A Django site.
April 25, 2008

Phil Windley
pjw
Phil Windley's Technometria
» Web Authentication with Selective Delegation using SRP

Bryant Cutler and Devlin Daley developed a methodology for adding selective delegation to relationship-based identity systems. This afternoon I presented that work at WWW2008. The talk went well. There were probably about 40 people in the room. There were some good questions afterwards, so all in all, I'm pleased. Here are the slides (PDF) if you're interested.

Tags: www2008 security identity delegation

» Tyler Close: Using Promises to Orchestrate Web Interactions

Tyler Close answers
questions after his talk
Tyler Close answers questions after his talk
(click to enlarge)

Tyler Close of Waterken fame presented a way of using promises to produce succinct JavaScript (and Java) code for doing multiple asynchronous requests with a Web server. The idea of promises in asynchronous systems was developed by Barbara Liskov in the late 80's. Tyler has a tutorial online. I also found this description from Brian Lothar of Web calculus which discusses promises in that context. Very interesting stuff. I think this was my favorite presentation of WWW2008.

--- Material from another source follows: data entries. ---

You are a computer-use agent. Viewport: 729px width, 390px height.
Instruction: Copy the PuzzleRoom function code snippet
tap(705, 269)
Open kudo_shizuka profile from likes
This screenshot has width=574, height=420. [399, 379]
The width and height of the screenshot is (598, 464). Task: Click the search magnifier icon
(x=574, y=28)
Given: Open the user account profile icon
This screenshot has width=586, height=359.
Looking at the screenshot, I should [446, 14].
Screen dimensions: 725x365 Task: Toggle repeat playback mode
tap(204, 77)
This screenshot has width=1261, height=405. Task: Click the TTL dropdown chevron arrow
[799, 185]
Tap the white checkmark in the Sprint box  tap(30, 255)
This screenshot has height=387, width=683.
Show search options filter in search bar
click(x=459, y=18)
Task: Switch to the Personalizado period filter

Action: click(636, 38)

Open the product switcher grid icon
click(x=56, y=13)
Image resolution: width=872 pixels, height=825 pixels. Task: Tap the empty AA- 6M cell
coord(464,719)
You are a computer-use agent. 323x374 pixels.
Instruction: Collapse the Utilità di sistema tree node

Tags: www2008 javascript programming+languages

April 24, 2008

Phil Windley
pjw
Phil Windley's Technometria
» WWW2008 Conference Dinner at Great Hall of the People

Great Hall of the People
Great Hall of the People
(click to enlarge)

We just got back from the WWW2008 conference dinner at the Great Hall of the People, China's parliment building and center of state ceremonial activities. How the conference got permission to have the dinner there, I don't know. I do know it wasn't cheap. Extra tickets were $150 and they said that was cost.

In any event it was quite an event. The banquet hall was huge, the food was first rate and quite varied, and the entertainment well planned. I enjoyed the whole evening. I've posted some pictures of the event. Unfortunately, they told us we couldn't take a real camera, so all I had was my iPhone. Given that constraint, they didn't turn out too badly.

Tags: www2008 china

» Computational Advertising

Andrei Broder of Yahoo! Research
Andrei Broder of Yahoo! Research
(click to enlarge)

I'm in a talk by Andrei Broder, a Yahoo! Fellow and Vice President of Computation Advertising on, what else, computational advertising. I was drawn to the talk by the title.

Find the "best match" between a given user in a given context and a suitable advertisement. Context could be click stream, page content, or something else. Key ideas:

  • The financial scale is huge. Small constants matter.
  • Advertising is a form of information
  • Finding the "best ad" is a type of information retrieval problem.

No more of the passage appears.